To figure out what your core offering will be, your main rock, this is what takes strategic simplicity. Dumb simpoicity would be just narrowing down to one thing and being super rigid about it; Like a person who runs a fruit stand that only sells bananas, “Because if you don’t want bananas, you can go somewhere else!” When, in reality, people shopping for bananas are also shopping for other foods, hence, grocery stores.

Strategic simplicity is a craft: It takes really knowing what your clients want and need which takes deep listening to others. It takes really knowing what your own strengths are, what you deliver well, which takes deep listening to the self. And it takes really knowing what you need to earn and what you can reasonably expect to charge for the service, and the math to make sure that matches up.

When we bring strategic simplicity to our businesses, we get less pushing of rocks up hills, and more wind at our backs.

To circle back to our photographer example: the obvious thing is that their website and marketing and sales would all point to wedding photography. The less obvious options are things like the ability to take on a, say, corporate retreat photo shoot if it falls in your lap and meets your interests (like it’s being shot in some beautiful location with great light and color, and not the conference room of the Hilton, and you like this company and it seems like a cool event so why not?). You don’t have to say no to things that fall into your lap and are a fit. You just don’t expend energy trying to woo work that isn’t your core offering.

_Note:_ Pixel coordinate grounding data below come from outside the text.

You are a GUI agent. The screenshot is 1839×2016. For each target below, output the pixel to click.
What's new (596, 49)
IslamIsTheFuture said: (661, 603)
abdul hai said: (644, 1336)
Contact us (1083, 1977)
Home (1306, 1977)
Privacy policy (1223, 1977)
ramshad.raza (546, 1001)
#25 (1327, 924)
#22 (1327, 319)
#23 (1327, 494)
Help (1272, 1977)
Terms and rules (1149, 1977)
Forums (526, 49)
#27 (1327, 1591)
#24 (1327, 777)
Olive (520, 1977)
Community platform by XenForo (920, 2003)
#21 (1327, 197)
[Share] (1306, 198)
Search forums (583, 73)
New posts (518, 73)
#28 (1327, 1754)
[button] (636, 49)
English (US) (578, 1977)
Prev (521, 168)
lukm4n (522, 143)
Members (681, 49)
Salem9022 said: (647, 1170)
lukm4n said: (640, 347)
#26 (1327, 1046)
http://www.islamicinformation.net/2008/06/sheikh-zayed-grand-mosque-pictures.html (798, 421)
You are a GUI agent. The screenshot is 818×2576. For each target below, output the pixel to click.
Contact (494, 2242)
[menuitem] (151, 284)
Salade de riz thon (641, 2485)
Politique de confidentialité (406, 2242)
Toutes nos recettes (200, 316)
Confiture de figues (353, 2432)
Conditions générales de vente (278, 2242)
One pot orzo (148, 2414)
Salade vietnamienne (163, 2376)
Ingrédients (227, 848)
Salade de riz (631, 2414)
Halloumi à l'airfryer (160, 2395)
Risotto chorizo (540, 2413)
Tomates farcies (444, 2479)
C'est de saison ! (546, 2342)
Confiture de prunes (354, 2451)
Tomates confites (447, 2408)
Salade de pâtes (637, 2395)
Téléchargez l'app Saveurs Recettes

And maybe you do want to run an online course because it seems genuinely of interest to you. But it can’t divert from your core offering, so maybe it’s a course for people getting married about how to prepare for the big day, what to expect, what makes for great wedding photos, how to put together a great album… then it’s part of your marketing materials instead of another rock.

Or maybe you’re thinking you want to do less client work in the future and so you want to create a digital course that trains other wedding photographers as an experiment to see if you want that to ultimately become your “one rock” depending on how it goes…

These are some ways we can be strategic about our core offering. We can still experiment and explore fun opportunities when they arise, but we aren’t hustling to keep pushing many rocks up the hill at all times.

I realize I made the advice “keep it simple” in this episode not, er, the most simple. I like to peel back layers. And sometimes (often) we need to deconstruct things before we are able to “keep it simple”.

But once we understand some of the frames we’ve been told to accept (and even revere), we can start pruning away what does not work. And that’s the heart of simplicity: Get to know what works, prune away the rest.